Typical household energy bills are set to rise to £3,000 a year from April, but calls have been made for the government to retain its current level of support so they stay at £2,500. The government had previously said all help for bills is under review. A Treasury source declined to comment. At the moment, the government is limiting the typical household bill to £2,500 a year, plus a £400 winter discount, which will also end from April. From 1 April the help is scheduled to be scaled back, which will push bills up. Fuel poverty campaigners have said the number of households struggling to afford bills could rise from 6.7 million to 8.4 million as a result of the April rise. However, industry sources told the BBC that some energy companies have already started amending future bills to reflect that energy help will continue at or very near to current levels beyond 1 April. Chancellor Jeremy Hunt to date has declined to extend the support at the current rate, but experts have suggested it is increasingly likely he will change course, probably at the Budget on 15 March.The Resolution Foundation think tank, which aims to improve living standards for people on low to middle incomes, and consumer rights champion Martin Lewis have both said Mr Hunt is highly likely to cancel the bills rise.

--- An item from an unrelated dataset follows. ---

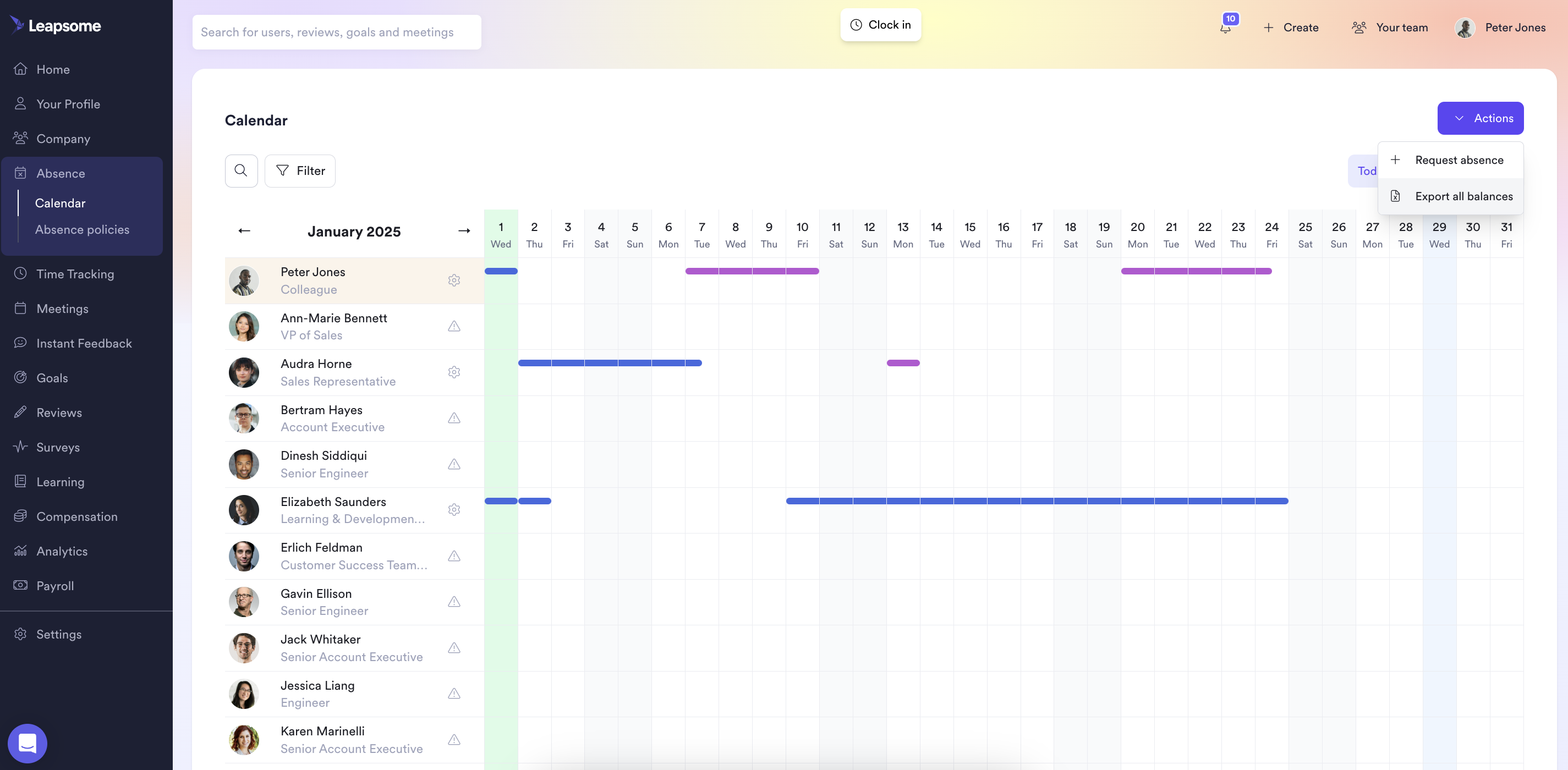This screenshot has width=1568, height=770.
Task: Go to the previous month arrow
Action: [244, 230]
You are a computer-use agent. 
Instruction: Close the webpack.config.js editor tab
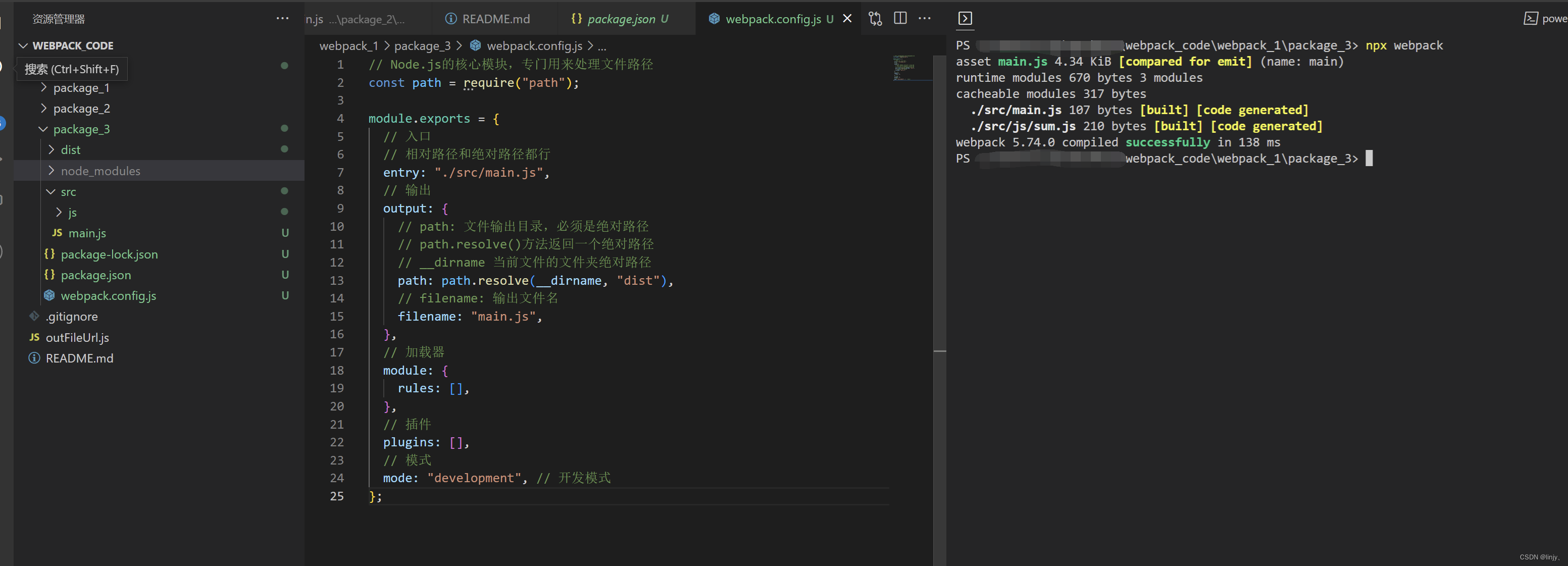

Mr Lewis said there there was a strong chance prices would not rise in April.
"What happened yesterday was that was the deadline for them [energy firms] telling the pre-payment meter providers... what the new April rates would be, and what I have heard is some of the firms have kept it at the current rates," he said.
He added that he had heard that there was going to be "an attempt to keep the rate at £2,500".
"So we're not at the smoking gun stage that this is definitely happening but I would say that we're at an 85% likelihood that the price won't be going up."
The Institute for Fiscal Studies (IFS), an economics research institute, has forecast that the Treasury could afford to keep support at current levels until the summer due to wholesale energy prices falling sharply, meaning the cost of the scheme had been cut.
Energy UK, which represents suppliers, urged the government earlier this week to hold the level of support at £2,500 for an average household and to "announce that quickly" so firms could price it into bills from April.
Energy Secretary Grant Shapps previously said he is "very sympathetic" to suggestions that the planned £500 rise in bills should be stopped.
There has been a drop in wholesale gas and electricity prices in recent weeks which has raised hopes that the worst of the energy crisis could be easing.
Bills began rising as Covid lockdowns ended but the war in Ukraine saw them surge further.
Without the government's energy price guarantee to limit prices, a typical household gas and electricity bill would have hit £4,279 a year from January under the energy price cap which is set by Ofgem, the industry regulator.